Even after a ransom has been paid, it’s unlikely a company’s data will be retrieved in its entirety. One industry study noted that only 8% of ransomware victims were able to recover all of their data after paying a ransom, while nearly a third reported that they were unable to recover more than half of their data.
To make matters worse, ransomware operators have embraced an array of insidious tactics to extract payments from their victims, such as double (or even triple) extortion, in which an attacker not only encrypts the victim’s data but then threatens to publicly disclose sensitive data, including user personal identifiable information (PII) or other confidential intellectual property (IP) whose public release could cause reputational damage.
Responding to ransomware
In response to the evolving tactics of bad actors, security professionals are considering a range of cybersecurity strategies to combat ransomware as well. Perhaps the most common way in which companies protect themselves against ransomware is by ensuring that their most sensitive data is encrypted and regularly backed up. However, this strategy is fallible — many ransomware actors use techniques that make data retrieval complicated.
Security professionals can consider strategies other than encryption to protect company data in the event of a ransomware attack. Microsharding is a coordinated, three-step process that consists of shredding, mixing and distributing data across multiple storage repositories. It’s based loosely on the concepts of RAID 5 and traditional sharding — a process used to distribute a single dataset across multiple databases to increase a system’s total storage capacity.
Think of microsharding as putting a document through a shredder, taking the shredded pieces and sending them through a few more times, and then mailing each individual piece of confetti to numerous undisclosed locations. When data is shredded like this, the resulting microshards are too small — as small as just a few bytes per piece — to contain any sensitive data.
Microsharding goes a step further by mixing a company’s sensitive data with poison data; automatically scrubbing the files of identifying information such as file names, file extensions, and other metadata; and then distributing the tiny shards across multiple containers of the user’s choice in multi- and hybrid-cloud environments.
3 ways microsharding protects against ransomware
While there are many ways that microsharding can ensure the integrity of sensitive data in general, it has three features that are particularly well-suited to protecting against a ransomware attack:
- There’s no key to lose: One of the common misperceptions about data encryption is that once enterprise data is fully encrypted, it’s safe. Of course, if the credentials of the administrator who owns the decryption key are compromised or if the key is lost, then all bets are off. Moving to a new key or encryption algorithm also requires decrypting and re-encrypting all the data — often a costly and time-consuming exercise. Microsharding allows companies to avoid worrying about key management concerns, since the technology involves no concept of a key.
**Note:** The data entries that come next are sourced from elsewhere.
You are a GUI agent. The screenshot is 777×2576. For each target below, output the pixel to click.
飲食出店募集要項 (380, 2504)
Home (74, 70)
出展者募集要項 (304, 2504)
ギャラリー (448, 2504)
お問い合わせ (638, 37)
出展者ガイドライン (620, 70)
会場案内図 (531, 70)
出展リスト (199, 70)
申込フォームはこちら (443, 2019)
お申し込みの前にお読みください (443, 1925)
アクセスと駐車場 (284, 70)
- There’s no sensitive data to exfiltrate: Once sensitive data has been microsharded, it is effectively desensitized. Since unauthorized users can only access an indecipherable fraction of a dataset, companies’ confidential material is protected against the data exfiltration aspect of ransomware in which attackers threaten to publish sensitive or confidential data.
- Real-time resilience: Microsharding technology can also help reconstruct affected data whenever it is encrypted by ransomware. This means that real-time ransomware repairs can begin automatically and in a way that is transparent to users. In addition to making data more resilient to bad actors, microsharding also makes data more resilient to outages, network issues, misconfigurations and other unanticipated disruptions.
As long as cybercriminals have the means and incentives to execute ransomware attacks, they will continue to do so. And as security professionals have seen these past few years, targeting sensitive data remains a powerful incentive. By desensitizing sensitive data using technologies like microsharding, businesses can significantly reduce the impact of cyberattacks while also disrupting the business model of these bad actors.